The aim of the Bill is to make it legal for the government to direct the funding generated by the levy you pay on petrol/oil products into its Climate Action Fund.

Although the levy has been set at a ‘mere’ €0.02 per litre since 2009, it has actually brought in revenue in excess of €1.2 billon since then.

Incidentally, it was Eamon Ryan, as Minister for Communications, Energy and Natural Resources, who increased the levy back in 2009 from €0.01 to €0.02 in order to address the massive amount of debt that the National Oil Reserves Agency had built up.

Strictly speaking it is the oil companies who are liable for payment of this levy when oil is placed on the market.
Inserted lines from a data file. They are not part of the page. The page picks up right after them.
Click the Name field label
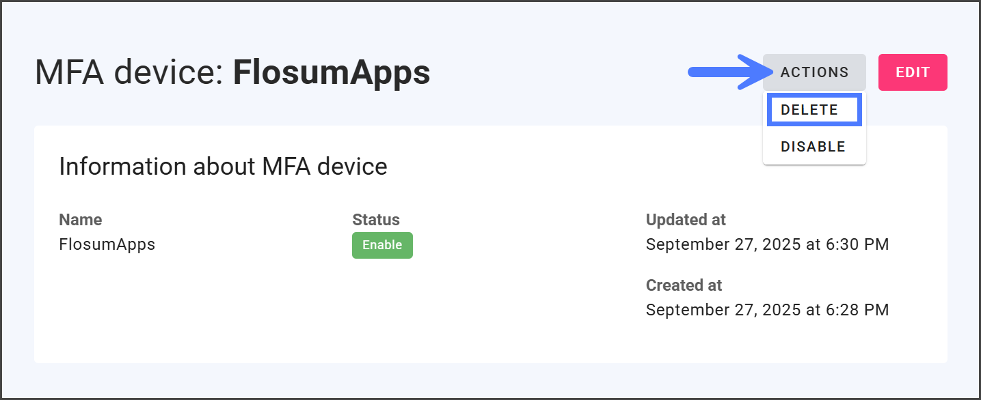The image size is (981, 400). 80,220
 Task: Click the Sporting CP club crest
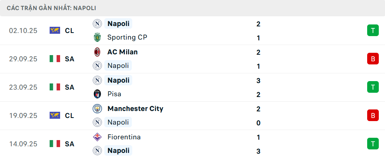(x=97, y=38)
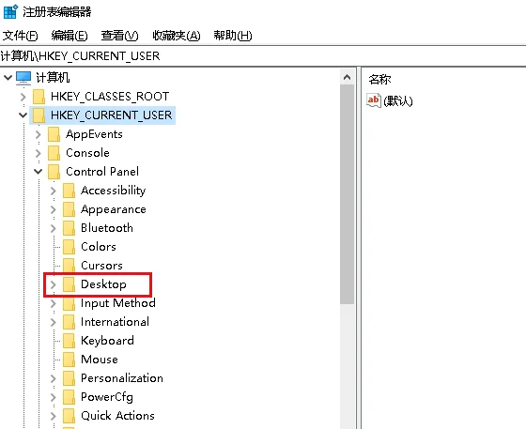
Task: Click the Desktop key folder icon
Action: tap(69, 284)
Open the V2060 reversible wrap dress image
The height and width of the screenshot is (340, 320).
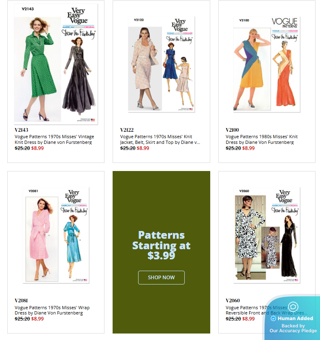click(267, 235)
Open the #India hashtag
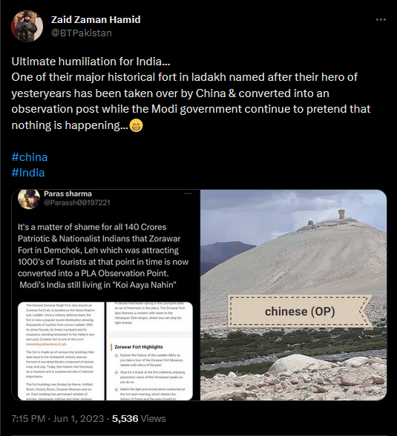The height and width of the screenshot is (436, 397). (28, 173)
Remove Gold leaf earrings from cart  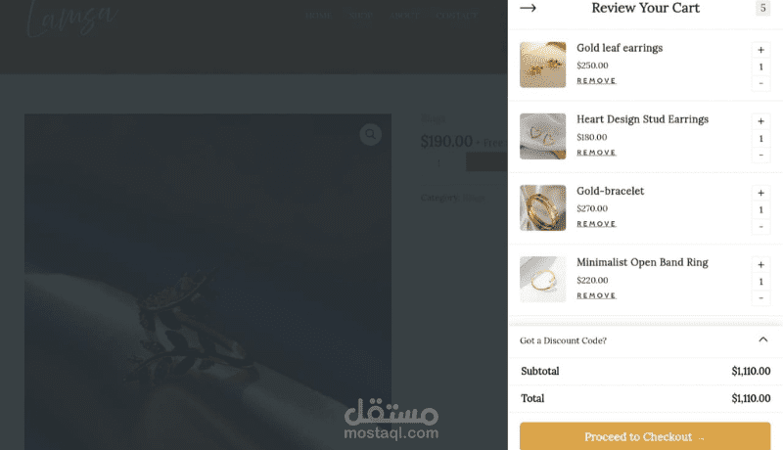(x=596, y=81)
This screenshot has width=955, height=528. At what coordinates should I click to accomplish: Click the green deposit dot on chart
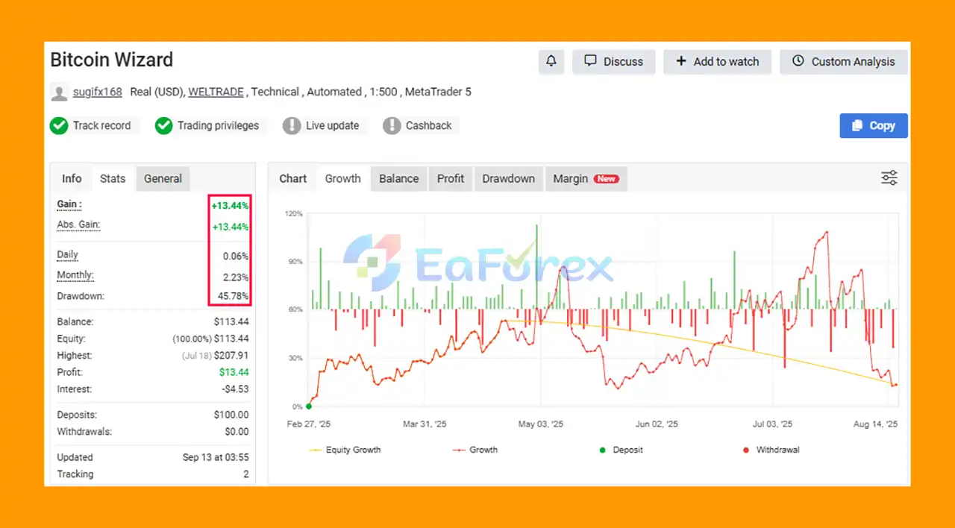pyautogui.click(x=309, y=406)
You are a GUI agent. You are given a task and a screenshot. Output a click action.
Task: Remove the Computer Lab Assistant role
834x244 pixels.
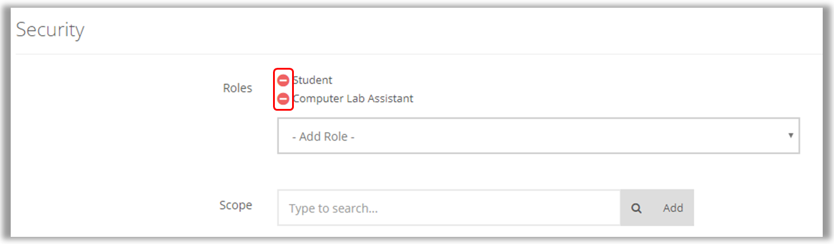283,99
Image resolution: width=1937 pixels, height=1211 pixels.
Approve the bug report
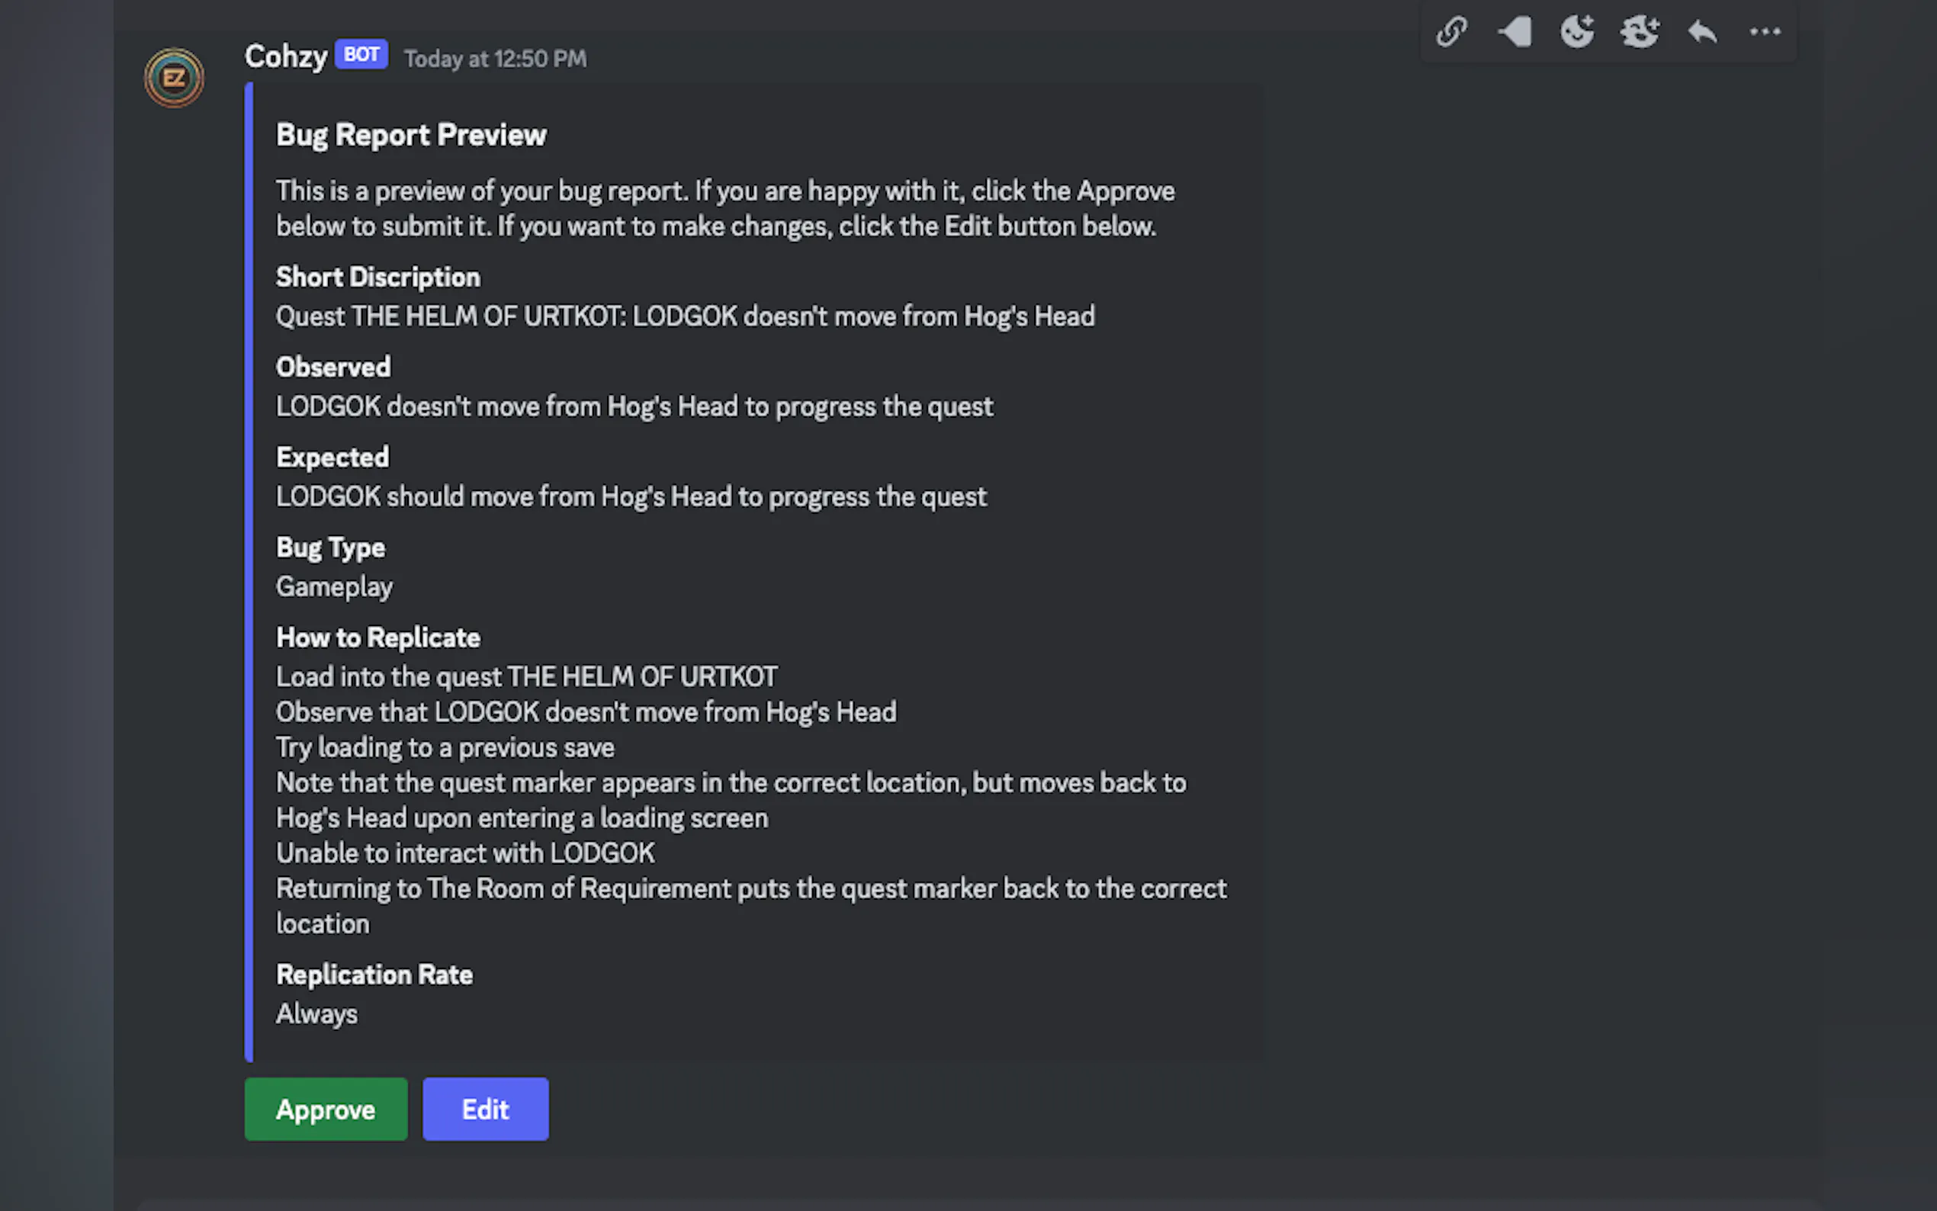[326, 1109]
However, we all know that in reality the levy is passed on to consumers.

This is all by way of context, because as I mentioned above a good proportion of the levy is now going to be directed toward the Climate Action Fund.

This Fund has already been given an initial allocation of €100 million. It will also receive, at a minimum, another €50 million every year from here on in.
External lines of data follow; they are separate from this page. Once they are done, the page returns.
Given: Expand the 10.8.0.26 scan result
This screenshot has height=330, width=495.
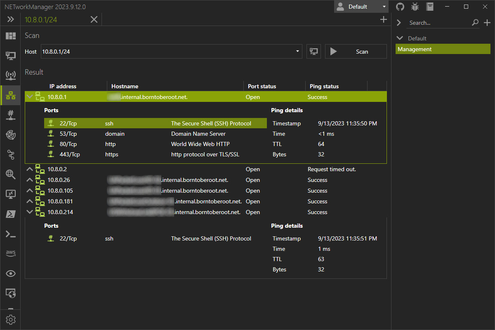Looking at the screenshot, I should [30, 179].
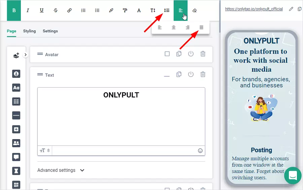This screenshot has height=190, width=303.
Task: Open emoji picker in text editor
Action: (x=200, y=151)
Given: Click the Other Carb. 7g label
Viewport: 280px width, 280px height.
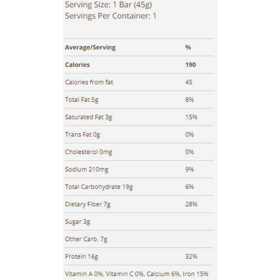Looking at the screenshot, I should coord(86,239).
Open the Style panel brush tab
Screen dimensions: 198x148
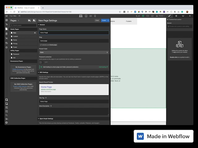pos(169,16)
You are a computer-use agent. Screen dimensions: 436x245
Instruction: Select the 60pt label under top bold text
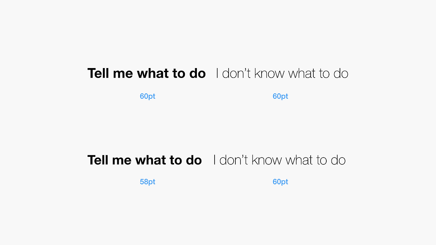147,96
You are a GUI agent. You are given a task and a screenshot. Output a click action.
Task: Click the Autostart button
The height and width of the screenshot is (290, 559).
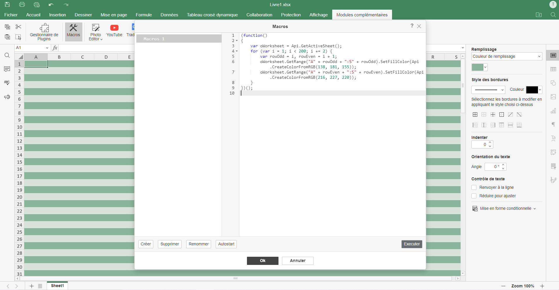point(226,244)
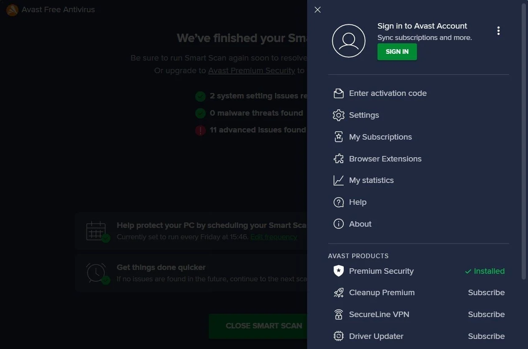Open the Help section
The width and height of the screenshot is (528, 349).
point(357,202)
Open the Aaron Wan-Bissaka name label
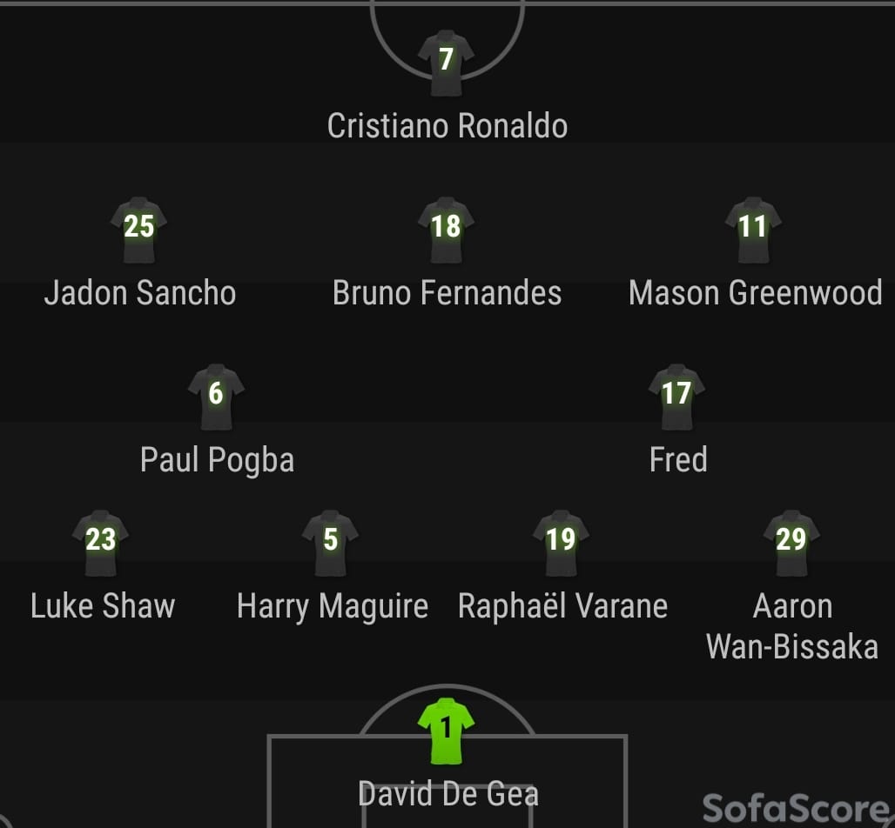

Altogether this means the Climate Action Fund will have an allocation of at least €500 million over the period to 2027.

So, it is clear then that climate action and environmental projects are going to be lavishly well resourced, to say the least.

For the Social Democrats however, this is just not good enough.
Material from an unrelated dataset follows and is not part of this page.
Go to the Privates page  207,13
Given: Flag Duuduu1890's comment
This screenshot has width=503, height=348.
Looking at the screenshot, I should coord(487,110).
It is all well and good to reserve half a billion for climate projects they say, but what about the poor unfortunate environmental NGOs who have to operate on a pittance of just €1 million in core funding they receive from the taxpayer.

This was the view put forward by Social Democrat TD Jennifer Whitmore last night during the course of the debate.

Here is what Deputy Whitmore said..and please..no laughing at the back:

“For environmental NGOs funding is a constant struggle. The environmental NGO community has done incredible work with the little they have in fostering community engagement to protect biodiversity at a grassroots level. I am aware that members of the Irish Environmental Network receive approximately €1 million each year in core funding. The fact is that they need closer to €10 million to make the impact they believe is required to adequately protect our natural heritage. When we compare the €1 million for environmental NGOs, or the €16 million that the National Parks and Wildlife Service gets, with the €16 million that Bord na gCon receives annually, it really paints a bleak picture.”

You can almost hear the tiny violin playing its green lament can’t you?

Perhaps someone should have told Deputy Whitmore that The Heritage Council, which is also funded by taxpayers already received increased funding of €6.588 million for 2019, compared to the €6.377 million it got in 2018.

In fact, from 2015 to 2019 the Heritage Council received just under €30 million (€29.2m).

Should we protect the environment and nurture responsible levels of biodiversity? Absolutely.

Should we continue to fund an already bloated NGO sector with yet more millions? Absolutely not.

Someone needs to tell the Social Democrats that.